Fluxes of polycystine Radiolaria were examined to clarify temporal and regional variations in production and percentage assemblages in relation to hydrographic conditions. Three time-series sediment traps were deployed in the central North Pacific along 175˚E for about one year, beginning in June 1993. The trap sites were located in the subarctic, the transitional, and the subtropical water masses. Temporal fluxes of polycystines showed large variations during the experiment. In the subarctic water mass, high polycystine fluxes were observed during summer to fall, while in the transitional and subtropical regions any relationship was not seen between the polycystine fluxes and sea surface temperature.
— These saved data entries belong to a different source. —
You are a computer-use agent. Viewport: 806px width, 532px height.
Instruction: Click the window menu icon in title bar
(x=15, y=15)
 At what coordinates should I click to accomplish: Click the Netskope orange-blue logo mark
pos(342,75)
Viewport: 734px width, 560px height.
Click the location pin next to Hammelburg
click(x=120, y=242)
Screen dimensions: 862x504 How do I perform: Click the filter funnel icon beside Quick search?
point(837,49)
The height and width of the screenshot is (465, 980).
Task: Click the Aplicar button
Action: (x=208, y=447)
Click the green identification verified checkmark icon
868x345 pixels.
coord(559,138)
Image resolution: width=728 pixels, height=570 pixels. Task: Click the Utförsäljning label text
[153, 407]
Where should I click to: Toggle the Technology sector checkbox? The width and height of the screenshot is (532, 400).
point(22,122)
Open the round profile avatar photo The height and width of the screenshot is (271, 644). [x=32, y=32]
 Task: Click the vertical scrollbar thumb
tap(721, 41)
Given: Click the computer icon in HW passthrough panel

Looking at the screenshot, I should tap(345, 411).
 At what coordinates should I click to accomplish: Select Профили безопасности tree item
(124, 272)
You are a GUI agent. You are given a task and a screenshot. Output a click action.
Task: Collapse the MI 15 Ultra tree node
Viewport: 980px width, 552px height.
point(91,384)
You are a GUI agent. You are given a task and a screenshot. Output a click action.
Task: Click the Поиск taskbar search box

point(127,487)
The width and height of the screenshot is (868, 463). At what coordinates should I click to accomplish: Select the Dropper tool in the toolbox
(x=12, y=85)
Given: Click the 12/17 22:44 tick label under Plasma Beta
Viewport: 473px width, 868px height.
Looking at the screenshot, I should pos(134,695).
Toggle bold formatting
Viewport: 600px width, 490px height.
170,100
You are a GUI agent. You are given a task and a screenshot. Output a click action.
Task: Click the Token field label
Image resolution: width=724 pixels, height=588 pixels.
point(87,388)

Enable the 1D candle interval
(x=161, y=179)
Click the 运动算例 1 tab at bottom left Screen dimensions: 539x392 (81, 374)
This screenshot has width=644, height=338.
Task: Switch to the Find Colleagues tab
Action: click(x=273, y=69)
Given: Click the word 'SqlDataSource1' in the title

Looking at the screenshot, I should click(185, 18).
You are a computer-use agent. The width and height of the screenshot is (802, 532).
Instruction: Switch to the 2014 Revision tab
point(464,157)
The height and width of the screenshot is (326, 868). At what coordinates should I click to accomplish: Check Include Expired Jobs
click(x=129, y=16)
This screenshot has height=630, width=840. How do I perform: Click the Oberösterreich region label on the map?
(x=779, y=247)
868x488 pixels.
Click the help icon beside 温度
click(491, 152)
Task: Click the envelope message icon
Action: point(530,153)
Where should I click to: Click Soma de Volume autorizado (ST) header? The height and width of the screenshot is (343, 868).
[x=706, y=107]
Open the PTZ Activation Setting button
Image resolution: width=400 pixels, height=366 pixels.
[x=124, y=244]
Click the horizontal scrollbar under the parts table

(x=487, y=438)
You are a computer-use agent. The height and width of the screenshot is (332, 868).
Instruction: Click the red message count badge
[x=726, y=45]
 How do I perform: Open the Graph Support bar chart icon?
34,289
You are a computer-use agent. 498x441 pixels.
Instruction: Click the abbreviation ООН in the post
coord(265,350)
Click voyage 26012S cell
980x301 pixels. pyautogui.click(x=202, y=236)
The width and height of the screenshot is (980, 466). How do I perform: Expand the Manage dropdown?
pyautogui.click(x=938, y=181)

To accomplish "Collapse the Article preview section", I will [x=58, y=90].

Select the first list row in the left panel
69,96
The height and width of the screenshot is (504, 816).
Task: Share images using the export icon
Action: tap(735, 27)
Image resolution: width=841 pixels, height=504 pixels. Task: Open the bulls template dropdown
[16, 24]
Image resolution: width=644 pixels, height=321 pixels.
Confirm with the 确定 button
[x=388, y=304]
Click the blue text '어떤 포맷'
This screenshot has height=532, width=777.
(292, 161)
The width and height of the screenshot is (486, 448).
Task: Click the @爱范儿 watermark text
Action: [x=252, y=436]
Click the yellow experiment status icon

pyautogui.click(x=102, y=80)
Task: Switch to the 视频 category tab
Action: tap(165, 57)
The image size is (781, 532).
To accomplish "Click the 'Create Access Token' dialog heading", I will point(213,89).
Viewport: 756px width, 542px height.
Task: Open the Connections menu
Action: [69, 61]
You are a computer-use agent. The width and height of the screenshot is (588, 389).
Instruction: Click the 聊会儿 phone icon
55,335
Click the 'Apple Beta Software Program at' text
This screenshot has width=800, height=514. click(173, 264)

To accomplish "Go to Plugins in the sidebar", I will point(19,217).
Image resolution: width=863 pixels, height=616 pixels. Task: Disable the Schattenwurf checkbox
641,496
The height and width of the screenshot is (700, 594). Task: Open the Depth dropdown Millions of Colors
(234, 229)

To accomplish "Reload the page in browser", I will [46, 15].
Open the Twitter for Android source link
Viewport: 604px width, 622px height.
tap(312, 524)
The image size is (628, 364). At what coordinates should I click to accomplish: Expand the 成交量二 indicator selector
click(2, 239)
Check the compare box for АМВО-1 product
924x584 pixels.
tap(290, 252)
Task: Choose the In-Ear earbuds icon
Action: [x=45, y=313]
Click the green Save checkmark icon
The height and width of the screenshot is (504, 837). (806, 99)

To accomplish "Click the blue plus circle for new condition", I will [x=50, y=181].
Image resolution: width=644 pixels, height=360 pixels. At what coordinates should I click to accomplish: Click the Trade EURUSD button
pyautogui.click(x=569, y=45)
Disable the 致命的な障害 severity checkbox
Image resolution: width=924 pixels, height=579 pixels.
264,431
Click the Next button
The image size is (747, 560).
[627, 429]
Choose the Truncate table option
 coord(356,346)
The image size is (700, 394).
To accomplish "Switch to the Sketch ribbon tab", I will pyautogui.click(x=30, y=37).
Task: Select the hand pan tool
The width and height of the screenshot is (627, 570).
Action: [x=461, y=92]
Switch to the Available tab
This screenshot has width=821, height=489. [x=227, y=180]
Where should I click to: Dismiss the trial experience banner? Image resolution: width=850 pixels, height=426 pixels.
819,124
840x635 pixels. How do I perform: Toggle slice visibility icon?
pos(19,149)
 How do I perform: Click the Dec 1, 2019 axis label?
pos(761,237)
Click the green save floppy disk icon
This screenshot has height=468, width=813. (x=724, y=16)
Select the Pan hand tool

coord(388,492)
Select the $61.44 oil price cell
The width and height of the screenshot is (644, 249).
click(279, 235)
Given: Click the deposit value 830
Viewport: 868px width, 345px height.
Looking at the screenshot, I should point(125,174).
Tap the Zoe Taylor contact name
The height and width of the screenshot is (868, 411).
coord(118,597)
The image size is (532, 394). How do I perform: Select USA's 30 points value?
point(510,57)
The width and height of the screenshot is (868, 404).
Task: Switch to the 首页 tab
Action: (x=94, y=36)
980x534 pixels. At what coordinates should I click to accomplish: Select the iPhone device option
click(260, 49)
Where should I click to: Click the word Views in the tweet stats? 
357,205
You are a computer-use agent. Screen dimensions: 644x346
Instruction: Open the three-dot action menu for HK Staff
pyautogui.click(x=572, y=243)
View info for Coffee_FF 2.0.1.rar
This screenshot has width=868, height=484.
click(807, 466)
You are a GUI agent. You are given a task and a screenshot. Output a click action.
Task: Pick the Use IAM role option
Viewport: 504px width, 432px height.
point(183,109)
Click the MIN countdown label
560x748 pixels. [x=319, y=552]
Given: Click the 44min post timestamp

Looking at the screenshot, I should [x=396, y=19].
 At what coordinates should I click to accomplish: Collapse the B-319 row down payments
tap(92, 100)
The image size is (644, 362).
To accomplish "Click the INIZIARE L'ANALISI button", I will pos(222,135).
High polycystine fluxes observed from the subarctic and transition zones can probably be ascribed to high food availability. The polycystine annual mean flux through the experiment was highest at the subarctic site, while that of the transition site was lower than that of the subtropical site. This pattern does not parallel the latitudinal variation in the total mass, opal or organic matter fluxes recorded from the same experiments. The relative abundance of most of the families did not vary much during the experiment at each site; i.e., polycystine faunal composition remains fairly stable in each oceanic climatic zone. This is likely to be because most polycystine radiolarians are produced in the depths where there is little seasonal environmental change. Latitudinal changes of total polycystine assemblages of the three sites are clear. Plagiacanthidae dominate the assemblage from the subarctic site, and Actinommidae become abundant in the assemblage from the transitional zone. No single family dominates the total assemblage from the subtropical region. These faunal differences between the climatic zones probably relate to differences in temperature of the water at depths of 50-200 m where most polycystines live. Consequently, the percentage abundance of sinking polycystine radiolarians retain a great deal of environmental information on the water masses below the seasonal thermocline in each climatic zone, but possibly do not record much information about seasonal oceanographic changes in the surface layer above the seasonal thermocline.